= Assignment =
Repeat each line of the listing exactly as written.

+---+

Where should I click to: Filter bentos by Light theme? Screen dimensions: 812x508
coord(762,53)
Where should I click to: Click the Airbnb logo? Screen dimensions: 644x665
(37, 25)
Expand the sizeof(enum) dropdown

+---+

= Response to the exercise =
Where should I click to: Filter bentos by Light theme? Screen dimensions: 812x508
coord(762,53)
Where should I click to: Click the Airbnb logo? Screen dimensions: 644x665
(37, 25)
Expand the sizeof(enum) dropdown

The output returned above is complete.